> _Try it_
Each entry, in full: copy it out exactly.

┌──

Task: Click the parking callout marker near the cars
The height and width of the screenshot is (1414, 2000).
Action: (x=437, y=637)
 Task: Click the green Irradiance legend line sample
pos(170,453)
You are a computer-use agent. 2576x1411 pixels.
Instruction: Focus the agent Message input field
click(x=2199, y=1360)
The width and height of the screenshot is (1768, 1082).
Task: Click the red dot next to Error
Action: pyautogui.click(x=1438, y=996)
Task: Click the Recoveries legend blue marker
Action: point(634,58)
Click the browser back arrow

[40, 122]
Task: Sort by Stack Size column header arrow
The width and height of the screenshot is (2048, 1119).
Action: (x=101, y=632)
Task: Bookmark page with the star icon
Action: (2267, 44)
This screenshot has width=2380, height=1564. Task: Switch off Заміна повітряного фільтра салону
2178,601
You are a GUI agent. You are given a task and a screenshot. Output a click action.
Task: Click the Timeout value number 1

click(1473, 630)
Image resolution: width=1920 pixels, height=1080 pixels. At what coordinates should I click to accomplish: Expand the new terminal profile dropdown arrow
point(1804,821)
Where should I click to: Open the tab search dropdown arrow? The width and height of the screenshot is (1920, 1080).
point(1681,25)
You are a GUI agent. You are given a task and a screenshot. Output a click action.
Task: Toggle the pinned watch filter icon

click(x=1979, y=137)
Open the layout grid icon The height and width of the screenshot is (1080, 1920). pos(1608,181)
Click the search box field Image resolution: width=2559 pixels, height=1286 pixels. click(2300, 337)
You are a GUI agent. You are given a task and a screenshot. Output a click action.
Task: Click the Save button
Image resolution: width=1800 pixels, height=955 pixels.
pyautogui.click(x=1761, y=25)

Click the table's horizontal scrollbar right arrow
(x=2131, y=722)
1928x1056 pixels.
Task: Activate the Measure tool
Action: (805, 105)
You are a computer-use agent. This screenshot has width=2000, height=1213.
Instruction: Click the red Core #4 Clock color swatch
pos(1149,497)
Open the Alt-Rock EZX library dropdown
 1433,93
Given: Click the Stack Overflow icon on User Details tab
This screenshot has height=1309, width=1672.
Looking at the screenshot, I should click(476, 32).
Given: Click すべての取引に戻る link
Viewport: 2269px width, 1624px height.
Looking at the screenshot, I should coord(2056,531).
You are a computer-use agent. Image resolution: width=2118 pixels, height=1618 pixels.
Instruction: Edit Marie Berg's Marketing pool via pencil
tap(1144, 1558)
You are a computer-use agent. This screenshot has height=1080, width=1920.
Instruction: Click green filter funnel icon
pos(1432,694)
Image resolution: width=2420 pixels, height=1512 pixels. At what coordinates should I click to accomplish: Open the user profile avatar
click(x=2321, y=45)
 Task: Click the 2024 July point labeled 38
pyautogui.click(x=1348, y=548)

└──

> _Response to this exercise_
Task: Click the parking callout marker near the cars
The height and width of the screenshot is (1414, 2000).
Action: (x=437, y=637)
 Task: Click the green Irradiance legend line sample
pos(170,453)
You are a computer-use agent. 2576x1411 pixels.
Instruction: Focus the agent Message input field
click(x=2199, y=1360)
The width and height of the screenshot is (1768, 1082).
Task: Click the red dot next to Error
Action: pyautogui.click(x=1438, y=996)
Task: Click the Recoveries legend blue marker
Action: point(634,58)
Click the browser back arrow

[40, 122]
Task: Sort by Stack Size column header arrow
The width and height of the screenshot is (2048, 1119).
Action: (x=101, y=632)
Task: Bookmark page with the star icon
Action: (2267, 44)
This screenshot has width=2380, height=1564. Task: Switch off Заміна повітряного фільтра салону
2178,601
You are a GUI agent. You are given a task and a screenshot. Output a click action.
Task: Click the Timeout value number 1

click(1473, 630)
Image resolution: width=1920 pixels, height=1080 pixels. At what coordinates should I click to accomplish: Expand the new terminal profile dropdown arrow
point(1804,821)
Where should I click to: Open the tab search dropdown arrow? The width and height of the screenshot is (1920, 1080).
point(1681,25)
You are a GUI agent. You are given a task and a screenshot. Output a click action.
Task: Toggle the pinned watch filter icon

click(x=1979, y=137)
Open the layout grid icon The height and width of the screenshot is (1080, 1920). pos(1608,181)
Click the search box field Image resolution: width=2559 pixels, height=1286 pixels. click(2300, 337)
You are a GUI agent. You are given a task and a screenshot. Output a click action.
Task: Click the Save button
Image resolution: width=1800 pixels, height=955 pixels.
pyautogui.click(x=1761, y=25)

Click the table's horizontal scrollbar right arrow
(x=2131, y=722)
1928x1056 pixels.
Task: Activate the Measure tool
Action: (805, 105)
You are a computer-use agent. This screenshot has width=2000, height=1213.
Instruction: Click the red Core #4 Clock color swatch
pos(1149,497)
Open the Alt-Rock EZX library dropdown
 1433,93
Given: Click the Stack Overflow icon on User Details tab
This screenshot has height=1309, width=1672.
Looking at the screenshot, I should click(476, 32).
Given: Click すべての取引に戻る link
Viewport: 2269px width, 1624px height.
Looking at the screenshot, I should coord(2056,531).
You are a computer-use agent. Image resolution: width=2118 pixels, height=1618 pixels.
Instruction: Edit Marie Berg's Marketing pool via pencil
tap(1144, 1558)
You are a computer-use agent. This screenshot has height=1080, width=1920.
Instruction: Click green filter funnel icon
pos(1432,694)
Image resolution: width=2420 pixels, height=1512 pixels. At what coordinates should I click to accomplish: Open the user profile avatar
click(x=2321, y=45)
 Task: Click the 2024 July point labeled 38
pyautogui.click(x=1348, y=548)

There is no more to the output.